=== Section Start ===

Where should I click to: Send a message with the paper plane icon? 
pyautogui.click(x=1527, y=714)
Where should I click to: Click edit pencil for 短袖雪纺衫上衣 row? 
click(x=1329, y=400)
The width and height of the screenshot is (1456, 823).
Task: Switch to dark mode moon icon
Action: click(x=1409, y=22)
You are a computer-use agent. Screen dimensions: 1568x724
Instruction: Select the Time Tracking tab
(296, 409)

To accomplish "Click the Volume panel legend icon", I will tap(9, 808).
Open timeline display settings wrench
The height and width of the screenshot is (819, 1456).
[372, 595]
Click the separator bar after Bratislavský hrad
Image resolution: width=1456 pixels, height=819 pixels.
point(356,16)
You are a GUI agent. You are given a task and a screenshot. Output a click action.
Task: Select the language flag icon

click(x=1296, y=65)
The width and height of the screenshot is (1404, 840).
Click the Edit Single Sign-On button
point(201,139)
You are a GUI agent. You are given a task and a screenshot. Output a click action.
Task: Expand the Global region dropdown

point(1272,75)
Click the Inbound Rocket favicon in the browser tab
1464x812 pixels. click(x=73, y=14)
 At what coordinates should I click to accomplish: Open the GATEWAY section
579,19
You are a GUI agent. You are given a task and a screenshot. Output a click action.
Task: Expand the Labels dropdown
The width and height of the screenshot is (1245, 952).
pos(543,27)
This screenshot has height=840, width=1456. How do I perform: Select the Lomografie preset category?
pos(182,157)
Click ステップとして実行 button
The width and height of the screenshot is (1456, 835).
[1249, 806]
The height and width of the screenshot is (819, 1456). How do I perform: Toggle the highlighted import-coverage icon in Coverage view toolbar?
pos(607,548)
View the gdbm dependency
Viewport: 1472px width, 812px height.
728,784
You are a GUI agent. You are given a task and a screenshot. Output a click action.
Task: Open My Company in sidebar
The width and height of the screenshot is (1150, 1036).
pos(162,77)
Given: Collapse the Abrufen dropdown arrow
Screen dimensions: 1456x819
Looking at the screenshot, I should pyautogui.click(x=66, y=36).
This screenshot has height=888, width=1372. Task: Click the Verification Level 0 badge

=== Section End ===

• **WHAT YOU ARE ASKED TO DO**
An exact printout is needed of the lines from the one containing "The width and height of the screenshot is (1404, 840)." through the end of the listing above, both of those lines included, and nothing else.

• **ANSWER AREA**
The width and height of the screenshot is (1404, 840).
Click the Edit Single Sign-On button
point(201,139)
You are a GUI agent. You are given a task and a screenshot. Output a click action.
Task: Expand the Global region dropdown

point(1272,75)
Click the Inbound Rocket favicon in the browser tab
1464x812 pixels. click(x=73, y=14)
 At what coordinates should I click to accomplish: Open the GATEWAY section
579,19
You are a GUI agent. You are given a task and a screenshot. Output a click action.
Task: Expand the Labels dropdown
The width and height of the screenshot is (1245, 952).
pos(543,27)
This screenshot has height=840, width=1456. How do I perform: Select the Lomografie preset category?
pos(182,157)
Click ステップとして実行 button
The width and height of the screenshot is (1456, 835).
[1249, 806]
The height and width of the screenshot is (819, 1456). How do I perform: Toggle the highlighted import-coverage icon in Coverage view toolbar?
pos(607,548)
View the gdbm dependency
Viewport: 1472px width, 812px height.
728,784
You are a GUI agent. You are given a task and a screenshot. Output a click action.
Task: Open My Company in sidebar
The width and height of the screenshot is (1150, 1036).
pos(162,77)
Given: Collapse the Abrufen dropdown arrow
Screen dimensions: 1456x819
Looking at the screenshot, I should pyautogui.click(x=66, y=36).
This screenshot has height=888, width=1372. Task: Click the Verification Level 0 badge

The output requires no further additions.